Air Canada said on Wednesday it will apply for the money to help keep or recall its 36,000 employees based in the country, 16,500 of whom were put on furlough last week. The subsidy, which is open to companies of all sizes, is capped at C$847 a week per worker.
The wage subsidy is one of the largest elements of Canada’s coronavirus emergency plan. Three days after Trudeau unveiled it, Air Canada went ahead with the announcement of a huge round of layoffs. Now it’s rethinking.
The measure is “an extremely important program to help employees and employers during this time of crisis,” Chief Executive Officer Calin Rovinescu said in a statement. It will help many furloughed employees get “a somewhat higher amount” than they would receive from employment insurance while keeping health insurance and other benefits.
The airline said it qualifies because its revenue has dropped by more than the 30%, one of the conditions to apply.

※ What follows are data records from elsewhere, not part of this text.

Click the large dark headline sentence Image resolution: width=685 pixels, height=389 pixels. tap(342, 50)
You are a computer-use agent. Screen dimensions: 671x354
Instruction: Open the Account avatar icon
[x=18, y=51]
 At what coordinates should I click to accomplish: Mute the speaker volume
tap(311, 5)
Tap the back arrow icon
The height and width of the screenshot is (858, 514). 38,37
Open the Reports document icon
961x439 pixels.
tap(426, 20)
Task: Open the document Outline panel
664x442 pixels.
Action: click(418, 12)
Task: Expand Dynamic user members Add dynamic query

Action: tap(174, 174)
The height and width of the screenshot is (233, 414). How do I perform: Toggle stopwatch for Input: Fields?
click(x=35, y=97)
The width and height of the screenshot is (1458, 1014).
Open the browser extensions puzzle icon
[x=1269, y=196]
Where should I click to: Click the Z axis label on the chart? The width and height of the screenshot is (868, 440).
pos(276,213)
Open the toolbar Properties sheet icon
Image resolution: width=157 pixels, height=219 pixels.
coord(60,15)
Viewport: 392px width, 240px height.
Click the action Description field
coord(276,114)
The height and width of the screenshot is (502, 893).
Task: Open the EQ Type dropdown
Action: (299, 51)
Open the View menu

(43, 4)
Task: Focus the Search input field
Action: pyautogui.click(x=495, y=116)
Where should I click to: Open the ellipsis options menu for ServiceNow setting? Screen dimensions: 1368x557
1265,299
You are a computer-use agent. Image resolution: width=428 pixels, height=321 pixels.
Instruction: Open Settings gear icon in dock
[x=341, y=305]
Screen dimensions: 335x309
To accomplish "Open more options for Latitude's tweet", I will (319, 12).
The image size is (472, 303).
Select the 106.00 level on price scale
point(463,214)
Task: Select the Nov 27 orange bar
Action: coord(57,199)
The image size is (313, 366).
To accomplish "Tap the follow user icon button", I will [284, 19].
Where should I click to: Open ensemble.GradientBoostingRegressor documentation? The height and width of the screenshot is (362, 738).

The government estimates the subsidy will cost a total of C$71 billion, more than one-quarter of its emergency fiscal plan to date. Some smaller businesses have said that while the program is potentially helpful, the money will take too long to get to them.
Trudeau has also vowed to craft a separate assistance plan for airlines, one of the most affected industries after many countries restricted travel. But his government has yet to announce one.
“As a result of the crisis, Air Canada has abruptly reduced its seat capacity by 85% to 90% and is incurring significant revenue losses,” the company said. “Any near-term recovery is reliant on the lifting of domestic and international travel restrictions and return of passenger traffic.”